Interaction of ASIC1 and ENaC subunits in human glioma cells and rat astrocytes.

Glioblastoma multiforme (GBM) is the most common and aggressive of the primary brain tumors. These tumors express multiple members of the epithelial sodium channel (ENaC)/degenerin (Deg) family and are associated with a basally active amiloride-sensitive cation current. We hypothesize that this glioma current is mediated by a hybrid channel composed of a mixture of ENaC and acid-sensing ion channel (ASIC) subunits.

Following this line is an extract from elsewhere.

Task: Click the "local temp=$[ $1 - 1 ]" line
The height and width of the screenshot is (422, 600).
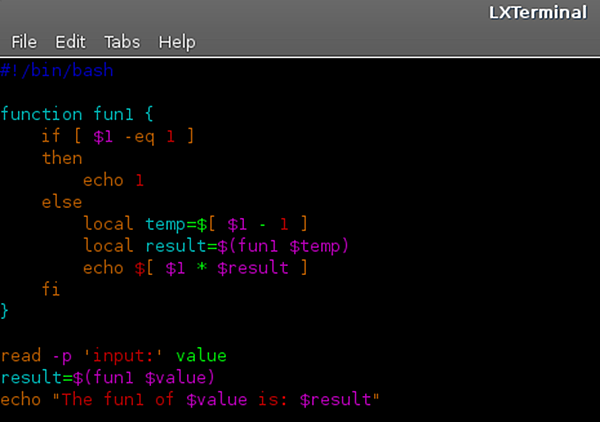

To test the hypothesis that ASIC1 interacts with αENaC and γENaC at the cellular level, we have used total internal reflection fluorescence microscopy (TIRFM) in live rat astrocytes transiently cotransfected with cDNAs for ASIC1-DsRed plus αENaC-yellow fluorescent protein (YFP) or ASIC1-DsRed plus γENaC-YFP. TIRFM images show colocalization of ASIC1 with both αENaC and γENaC. Furthermore, using TIRFM in stably transfected D54-MG cells, we also found that ASIC1 and αENaC both localize to a submembrane region following exposure to pH 6.0, similar to the acidic conditions found in the core of a glioblastoma lesion. Using high-resolution clear native gel electrophoresis, we found that ASIC1 forms a complex with ENaC subunits which migrates at ≈480 kDa in D54-MG glioma cells. These data suggest that different ENaC/Deg subunits interact and could combine to form a hybrid channel that likely underlies the amiloride-sensitive current seen in human glioma cells.